▸ **Dataset excerpts**:
>>>
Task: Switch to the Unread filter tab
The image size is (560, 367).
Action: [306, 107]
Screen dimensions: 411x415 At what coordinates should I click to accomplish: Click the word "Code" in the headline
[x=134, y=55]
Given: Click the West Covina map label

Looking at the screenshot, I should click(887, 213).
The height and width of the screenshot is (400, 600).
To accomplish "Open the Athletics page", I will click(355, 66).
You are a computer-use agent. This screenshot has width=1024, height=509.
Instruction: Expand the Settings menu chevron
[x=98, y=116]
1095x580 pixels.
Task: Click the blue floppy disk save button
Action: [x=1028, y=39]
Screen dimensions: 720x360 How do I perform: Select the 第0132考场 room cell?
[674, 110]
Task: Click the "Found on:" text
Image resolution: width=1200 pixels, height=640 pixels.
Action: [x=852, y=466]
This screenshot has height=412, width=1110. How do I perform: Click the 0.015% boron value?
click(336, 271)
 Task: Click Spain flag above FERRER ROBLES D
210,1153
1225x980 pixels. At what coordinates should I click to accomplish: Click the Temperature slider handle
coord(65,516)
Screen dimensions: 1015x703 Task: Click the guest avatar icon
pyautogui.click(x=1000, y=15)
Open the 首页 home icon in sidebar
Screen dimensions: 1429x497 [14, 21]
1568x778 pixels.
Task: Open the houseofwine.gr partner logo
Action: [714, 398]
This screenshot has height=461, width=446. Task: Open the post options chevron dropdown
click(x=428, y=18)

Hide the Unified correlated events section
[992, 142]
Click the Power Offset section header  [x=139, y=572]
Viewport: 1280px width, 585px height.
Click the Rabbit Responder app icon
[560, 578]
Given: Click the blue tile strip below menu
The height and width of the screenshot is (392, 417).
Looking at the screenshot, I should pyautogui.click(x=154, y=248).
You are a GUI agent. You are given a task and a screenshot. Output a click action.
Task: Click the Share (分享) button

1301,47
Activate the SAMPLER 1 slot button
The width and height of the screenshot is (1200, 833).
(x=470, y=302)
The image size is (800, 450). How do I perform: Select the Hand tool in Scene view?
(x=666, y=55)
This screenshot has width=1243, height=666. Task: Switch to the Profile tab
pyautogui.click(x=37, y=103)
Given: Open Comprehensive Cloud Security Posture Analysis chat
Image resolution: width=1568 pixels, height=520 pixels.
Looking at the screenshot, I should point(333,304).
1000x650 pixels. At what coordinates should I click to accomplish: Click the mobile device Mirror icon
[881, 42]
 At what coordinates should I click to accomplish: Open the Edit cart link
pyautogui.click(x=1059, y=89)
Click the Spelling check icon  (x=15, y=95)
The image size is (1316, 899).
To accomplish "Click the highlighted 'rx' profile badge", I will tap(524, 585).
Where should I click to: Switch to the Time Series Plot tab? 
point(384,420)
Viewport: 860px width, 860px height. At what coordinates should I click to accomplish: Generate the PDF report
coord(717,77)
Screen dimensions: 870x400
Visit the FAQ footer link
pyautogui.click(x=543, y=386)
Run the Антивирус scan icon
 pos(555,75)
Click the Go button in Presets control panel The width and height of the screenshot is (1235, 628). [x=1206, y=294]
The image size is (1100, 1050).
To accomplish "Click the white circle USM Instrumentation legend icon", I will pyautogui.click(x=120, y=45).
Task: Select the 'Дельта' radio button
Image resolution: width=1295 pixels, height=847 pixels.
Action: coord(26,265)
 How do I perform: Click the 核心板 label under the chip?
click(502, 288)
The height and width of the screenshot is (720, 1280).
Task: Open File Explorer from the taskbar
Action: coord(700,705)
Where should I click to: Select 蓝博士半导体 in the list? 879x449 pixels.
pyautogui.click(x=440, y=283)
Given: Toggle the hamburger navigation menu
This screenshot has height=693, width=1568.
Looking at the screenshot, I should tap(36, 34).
<<<
▸ **Your instructions**: The answer is the run of lines above from the line containing "The image size is (560, 367)." through the line containing "You are a computer-use", copied exactly and alone.

▸ **Answer area**:
The image size is (560, 367).
Action: [306, 107]
Screen dimensions: 411x415 At what coordinates should I click to accomplish: Click the word "Code" in the headline
[x=134, y=55]
Given: Click the West Covina map label

Looking at the screenshot, I should click(887, 213).
The height and width of the screenshot is (400, 600).
To accomplish "Open the Athletics page", I will click(355, 66).
You are a computer-use agent. This screenshot has width=1024, height=509.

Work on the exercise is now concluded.